WHAT IS EXPECTED: Search each line of the data for the word "arrow"; copy every line where it is found.

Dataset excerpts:
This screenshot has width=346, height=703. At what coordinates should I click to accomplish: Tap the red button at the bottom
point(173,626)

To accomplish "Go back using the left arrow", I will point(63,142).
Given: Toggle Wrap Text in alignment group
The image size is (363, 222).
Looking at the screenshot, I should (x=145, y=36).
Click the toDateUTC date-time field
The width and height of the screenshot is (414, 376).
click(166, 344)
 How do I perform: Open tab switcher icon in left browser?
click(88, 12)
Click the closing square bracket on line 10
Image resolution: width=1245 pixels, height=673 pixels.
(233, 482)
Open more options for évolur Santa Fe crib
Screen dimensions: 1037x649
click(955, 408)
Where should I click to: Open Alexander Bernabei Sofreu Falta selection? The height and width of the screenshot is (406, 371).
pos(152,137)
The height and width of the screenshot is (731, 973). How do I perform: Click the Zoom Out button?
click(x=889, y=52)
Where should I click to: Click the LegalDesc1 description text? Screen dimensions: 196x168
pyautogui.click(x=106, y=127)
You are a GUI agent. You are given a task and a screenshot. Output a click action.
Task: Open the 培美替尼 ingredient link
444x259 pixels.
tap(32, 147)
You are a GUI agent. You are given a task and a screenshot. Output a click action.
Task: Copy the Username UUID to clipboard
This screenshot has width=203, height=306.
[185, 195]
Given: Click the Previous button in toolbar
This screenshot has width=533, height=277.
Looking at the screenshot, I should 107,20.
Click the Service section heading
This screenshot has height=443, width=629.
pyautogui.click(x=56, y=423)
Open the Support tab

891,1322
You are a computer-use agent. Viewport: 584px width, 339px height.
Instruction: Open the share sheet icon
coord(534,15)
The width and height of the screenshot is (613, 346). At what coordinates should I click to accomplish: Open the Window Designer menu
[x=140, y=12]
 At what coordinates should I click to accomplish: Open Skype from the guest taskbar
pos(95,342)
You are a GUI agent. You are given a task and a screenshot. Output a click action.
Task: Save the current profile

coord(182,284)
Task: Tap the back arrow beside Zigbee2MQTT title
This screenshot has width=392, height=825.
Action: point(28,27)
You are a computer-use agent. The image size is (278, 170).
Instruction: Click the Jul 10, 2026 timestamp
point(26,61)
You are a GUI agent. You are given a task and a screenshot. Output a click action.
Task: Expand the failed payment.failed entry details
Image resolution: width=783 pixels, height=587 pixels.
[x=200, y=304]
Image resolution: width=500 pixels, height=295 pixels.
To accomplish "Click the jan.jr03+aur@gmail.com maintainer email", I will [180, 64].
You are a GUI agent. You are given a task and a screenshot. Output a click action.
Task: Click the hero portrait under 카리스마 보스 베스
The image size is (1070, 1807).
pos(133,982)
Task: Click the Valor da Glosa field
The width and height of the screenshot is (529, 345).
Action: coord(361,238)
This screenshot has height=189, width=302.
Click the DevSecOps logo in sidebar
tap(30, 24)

WRITTEN RESPONSE:
To accomplish "Go back using the left arrow", I will point(63,142).
Task: Tap the back arrow beside Zigbee2MQTT title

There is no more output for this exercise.